● **Written request**:
Rewrite the entries below with each "screenshot" changed to "screen capture" and nothing else altered. Don't include the pictures.

Rows from a screen grounding dataset:
━━━━━━━━━━━━━━━━━━━━

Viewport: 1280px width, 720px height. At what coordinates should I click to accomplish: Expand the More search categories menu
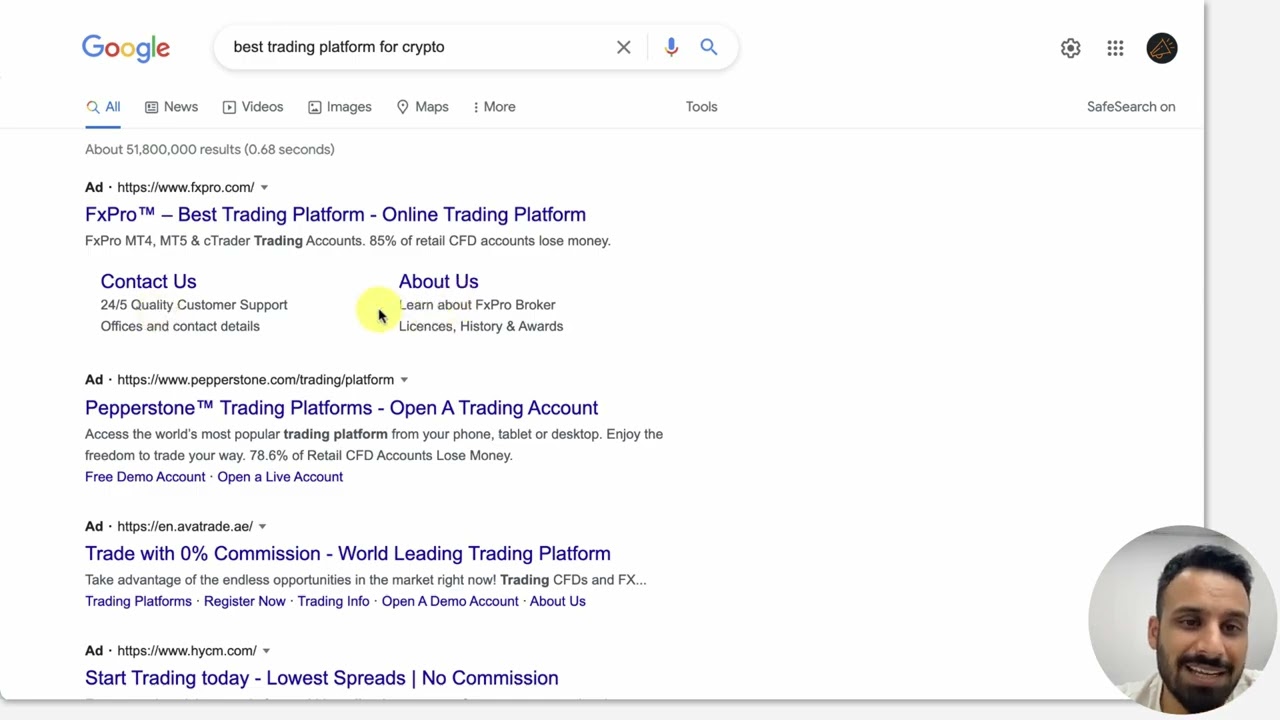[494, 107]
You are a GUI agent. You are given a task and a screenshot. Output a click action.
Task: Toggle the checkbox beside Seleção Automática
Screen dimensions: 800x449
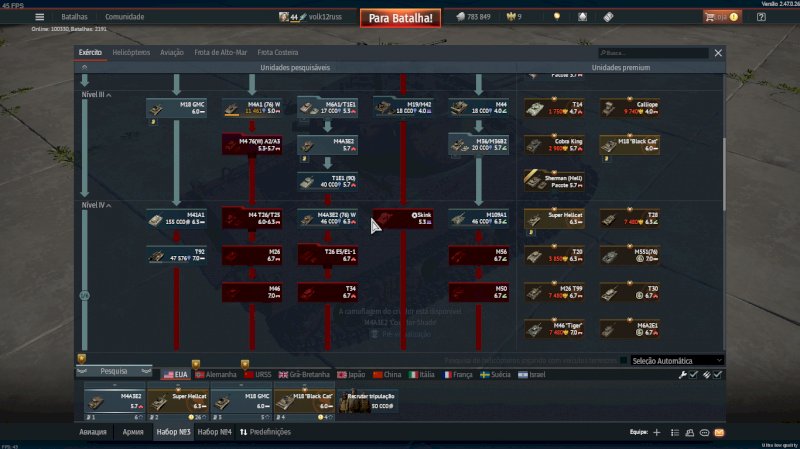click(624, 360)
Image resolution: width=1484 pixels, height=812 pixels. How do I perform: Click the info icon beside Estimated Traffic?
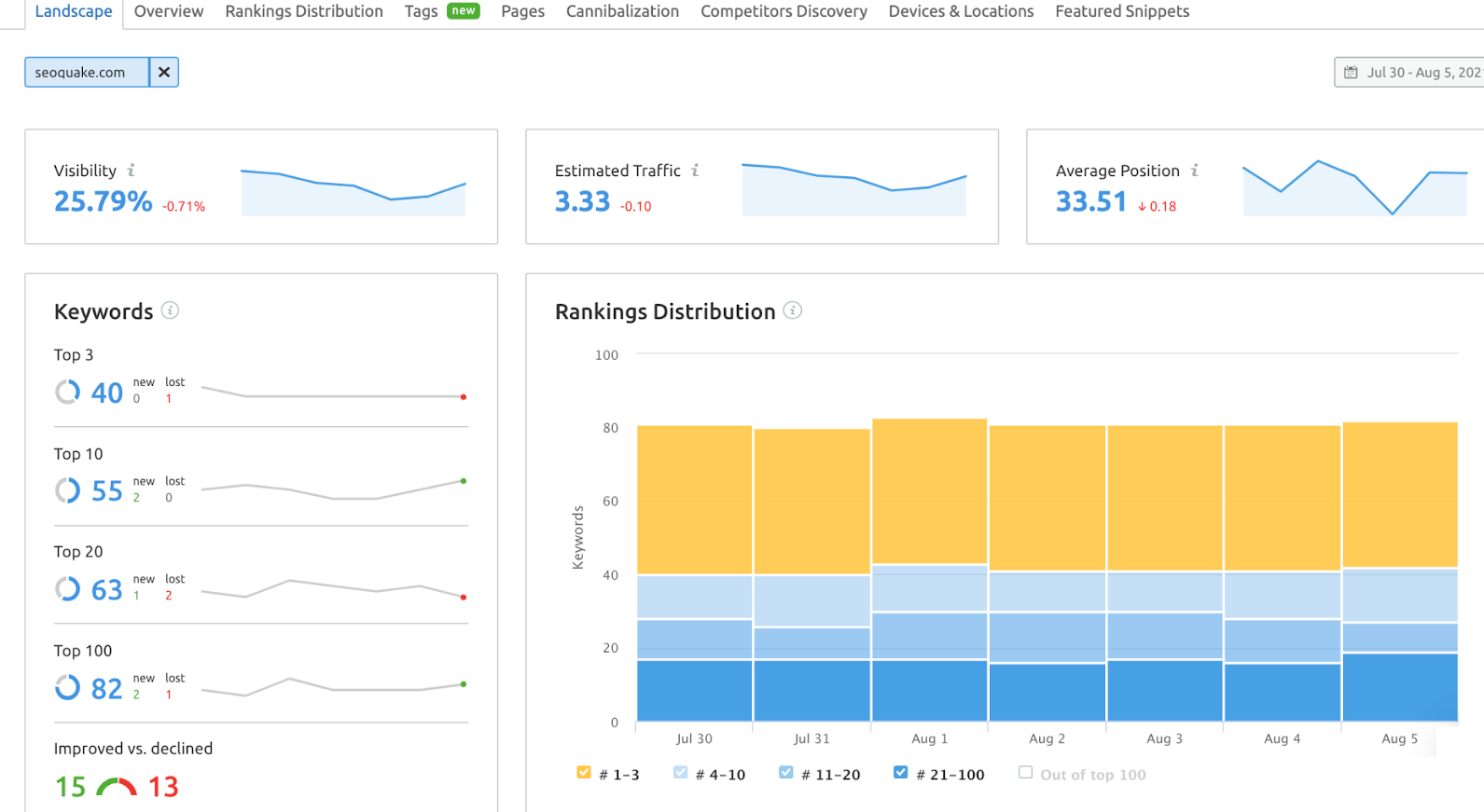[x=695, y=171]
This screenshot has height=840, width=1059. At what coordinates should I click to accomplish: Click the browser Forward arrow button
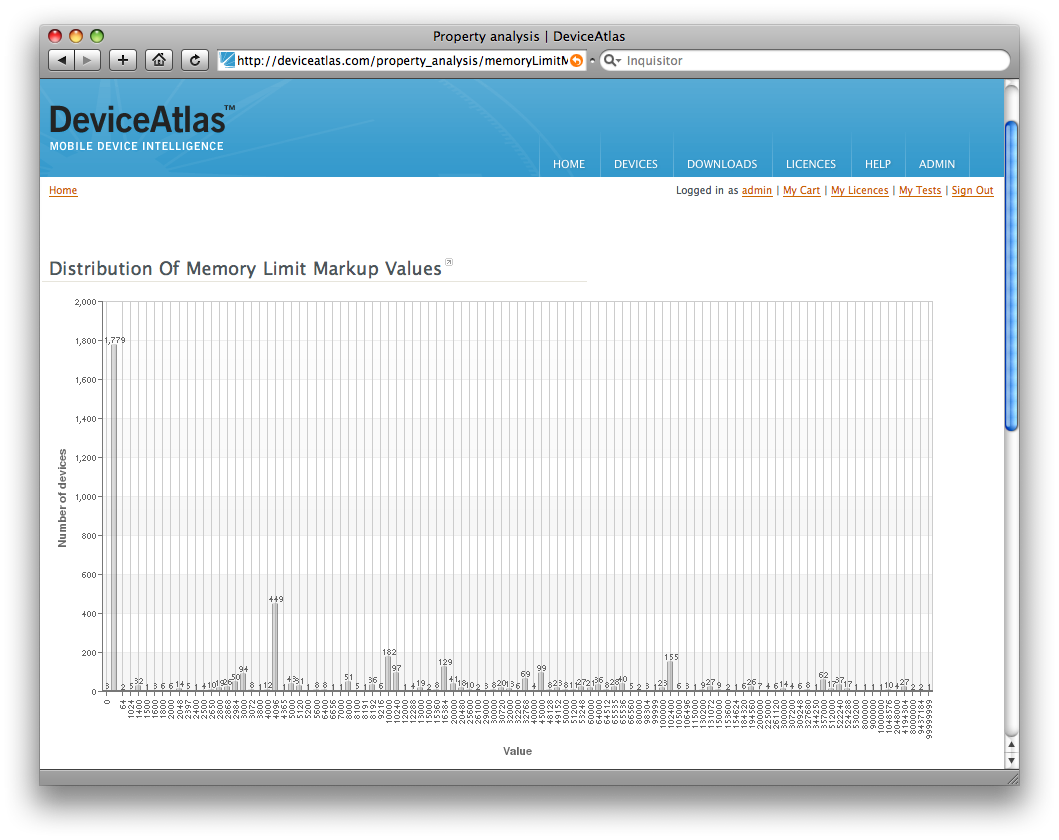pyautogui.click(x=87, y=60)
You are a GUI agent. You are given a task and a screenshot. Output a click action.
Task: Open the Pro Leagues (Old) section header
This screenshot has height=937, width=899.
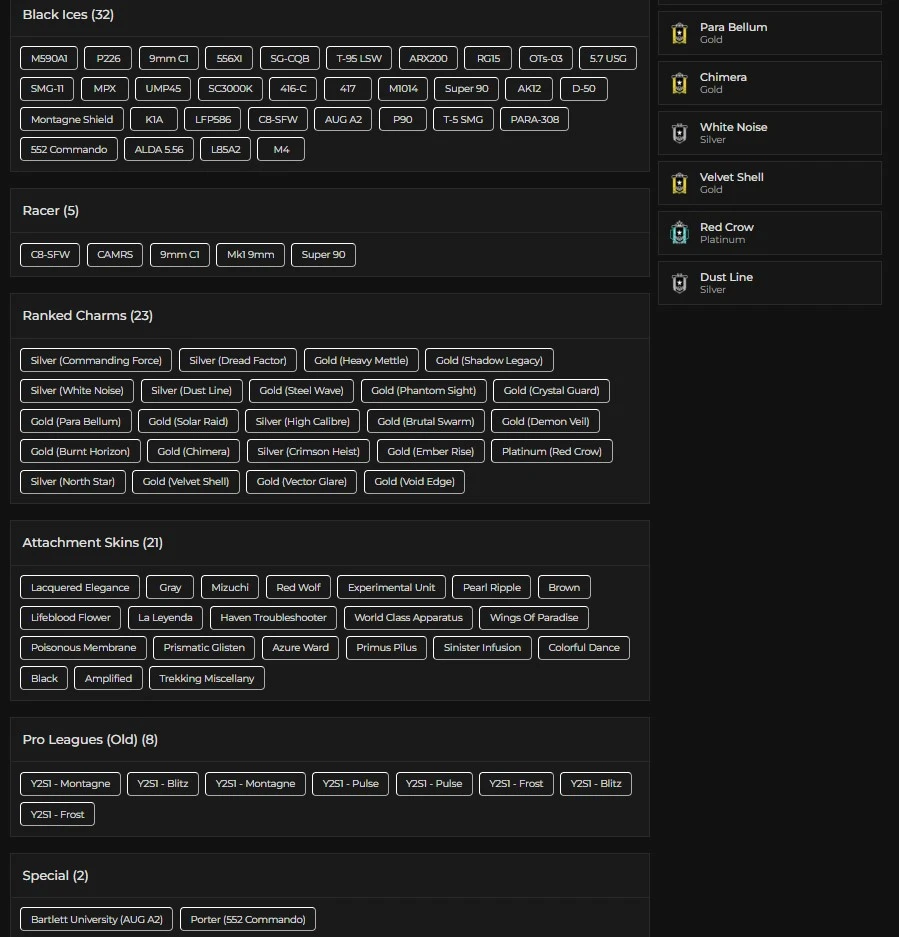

━━━━━━━━━━━━━━━━━━━━

● **The solution**:
Viewport: 1280px width, 720px height. At what coordinates should I click to accomplish: Expand the More search categories menu
[494, 107]
You are a GUI agent. You are given a task and a screen capture. Output a click action.
Task: Toggle the checkbox beside Seleção Automática
Screen dimensions: 800x449
click(624, 360)
Image resolution: width=1484 pixels, height=812 pixels. How do I perform: Click the info icon beside Estimated Traffic?
[x=695, y=171]
This screen capture has height=840, width=1059. At what coordinates should I click to accomplish: Click the browser Forward arrow button
pyautogui.click(x=87, y=60)
You are a GUI agent. You are given a task and a screen capture. Output a click action.
Task: Open the Pro Leagues (Old) section header
This screen capture has height=937, width=899.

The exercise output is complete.